The present study is concerned with the in vitro study of different sized titanium dioxide (TiO2) nanoparticles’ (NPs) penetration and accumulation in human normal lung (NL) tissue and lung adenocarcinoma tumor (LAT) tissue by the methods of continuous optical coherence tomography (OCT) monitoring and diffuse reflectance (DR) spectra measurement, and their evaluating the effects of TiO2 NPs in two sizes (60 nm and 100 nm) and their combination with ultrasound (US) on the optical properties of human NL and LAT tissue. Spectral measurements indicate that TiO2 NPs penetrate and accumulate into the tissues and thus induce enhancement of DR. The averaged and normalized OCT signal intensity suggests that light penetration depth is significantly enlarged by ultrasound.
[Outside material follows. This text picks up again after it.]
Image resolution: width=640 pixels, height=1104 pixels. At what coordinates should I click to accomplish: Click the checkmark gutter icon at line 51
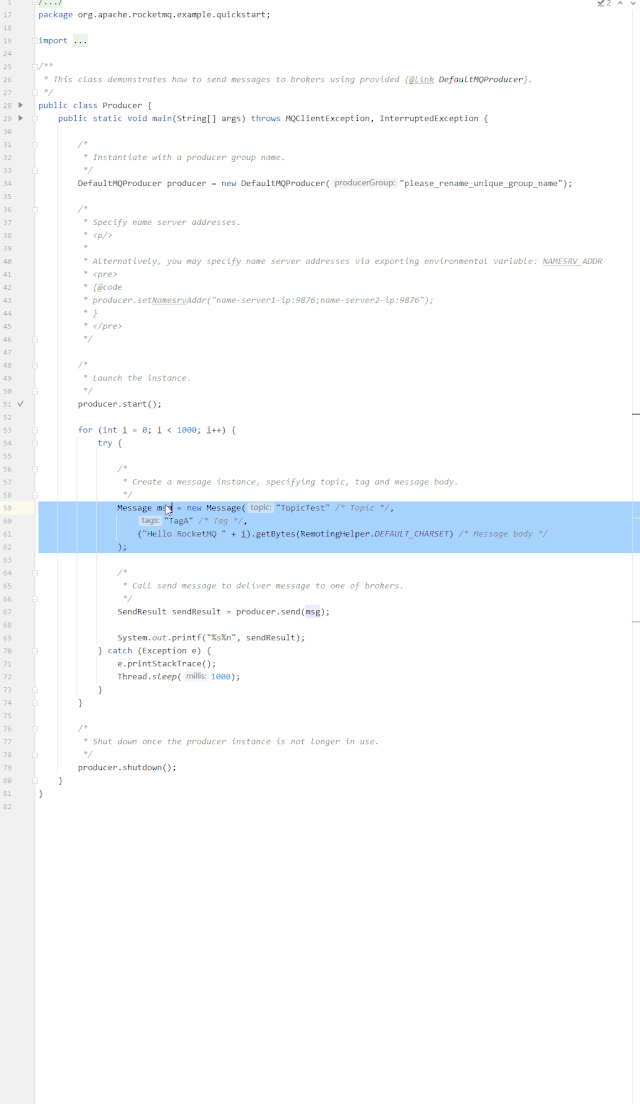[x=21, y=404]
The average attenuation coefficient of NL tissue changes from 5.10 ± 0.26 mm−1 to 3.12 ± 0.43 mm−1 and 2.15 ± 0.54 mm−1 at 120 min for 60 nm TiO2 NPs and 60 nm TiO2NPs/US treatment, respectively, and from 5.54 ± 0.46 mm−1 to 3.24 ± 0.73 mm−1 and 2.69 ± 0.34 mm−1 at 150 min for 100 nm TiO2 NPs and 100 nm TiO2NPs/US, respectively. The average attenuation coefficient of LAT tissue changes from 9.12 ± 0.54 mm−1 to 4.54 ± 0.39 mm−1 and 3.61 ± 0.38 mm−1 at 120 min for 60 nm TiO2 NPs and 60 nm TiO2NPs/US treatment, respectively, and from 9.79 ± 0.32 mm−1 to 5.12 ± 0.47 mm−1 and 4.89 ± 0.59 mm−1 at 150 min for 100 nm TiO2 NPs and 100 nm TiO2NPs/US, respectively. The results suggest that the optical properties of NL and LAT tissues are greatly influenced by TiO2 NPs and their combination with ultrasound.